_Record extracts_.
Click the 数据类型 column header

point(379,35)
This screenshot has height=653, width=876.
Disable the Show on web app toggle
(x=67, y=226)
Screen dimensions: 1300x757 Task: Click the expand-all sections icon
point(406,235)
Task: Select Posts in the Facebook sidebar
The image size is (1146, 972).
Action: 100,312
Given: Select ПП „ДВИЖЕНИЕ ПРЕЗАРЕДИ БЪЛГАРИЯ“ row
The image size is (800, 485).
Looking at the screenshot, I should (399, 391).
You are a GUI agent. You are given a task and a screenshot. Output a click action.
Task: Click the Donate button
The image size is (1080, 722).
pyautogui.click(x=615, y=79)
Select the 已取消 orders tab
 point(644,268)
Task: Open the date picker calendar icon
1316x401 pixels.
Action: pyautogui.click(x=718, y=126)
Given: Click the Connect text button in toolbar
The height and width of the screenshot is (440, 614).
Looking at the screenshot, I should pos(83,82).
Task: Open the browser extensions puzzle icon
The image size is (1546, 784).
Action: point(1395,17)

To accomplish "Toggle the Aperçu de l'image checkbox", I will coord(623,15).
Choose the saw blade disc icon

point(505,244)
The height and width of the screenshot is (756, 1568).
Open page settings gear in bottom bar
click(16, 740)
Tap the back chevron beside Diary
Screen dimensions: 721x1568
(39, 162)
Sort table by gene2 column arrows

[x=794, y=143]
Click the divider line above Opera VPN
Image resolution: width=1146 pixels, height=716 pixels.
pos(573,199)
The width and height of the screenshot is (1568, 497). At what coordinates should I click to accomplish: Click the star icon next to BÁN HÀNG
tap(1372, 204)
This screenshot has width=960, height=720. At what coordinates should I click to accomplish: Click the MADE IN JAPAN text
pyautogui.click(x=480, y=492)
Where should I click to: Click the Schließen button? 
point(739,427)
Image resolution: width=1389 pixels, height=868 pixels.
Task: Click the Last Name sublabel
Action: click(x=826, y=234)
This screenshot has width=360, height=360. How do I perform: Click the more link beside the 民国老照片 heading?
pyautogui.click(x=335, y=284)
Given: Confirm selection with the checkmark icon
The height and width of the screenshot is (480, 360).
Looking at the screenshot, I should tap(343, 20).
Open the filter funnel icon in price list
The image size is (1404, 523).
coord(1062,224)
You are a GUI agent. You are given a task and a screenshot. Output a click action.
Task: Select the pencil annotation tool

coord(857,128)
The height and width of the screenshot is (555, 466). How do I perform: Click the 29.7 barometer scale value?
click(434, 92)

_Instructions for the task_. What do the lines above say from the one containing "Task: Open the date picker calendar icon" down to the one containing "Tap the back chevron beside Diary"? Return them exactly, both end lines included, and only them.

_Answer box_.
Task: Open the date picker calendar icon
1316x401 pixels.
Action: pyautogui.click(x=718, y=126)
Given: Click the Connect text button in toolbar
The height and width of the screenshot is (440, 614).
Looking at the screenshot, I should pos(83,82).
Task: Open the browser extensions puzzle icon
The image size is (1546, 784).
Action: point(1395,17)

To accomplish "Toggle the Aperçu de l'image checkbox", I will coord(623,15).
Choose the saw blade disc icon

point(505,244)
The height and width of the screenshot is (756, 1568).
Open page settings gear in bottom bar
click(16, 740)
Tap the back chevron beside Diary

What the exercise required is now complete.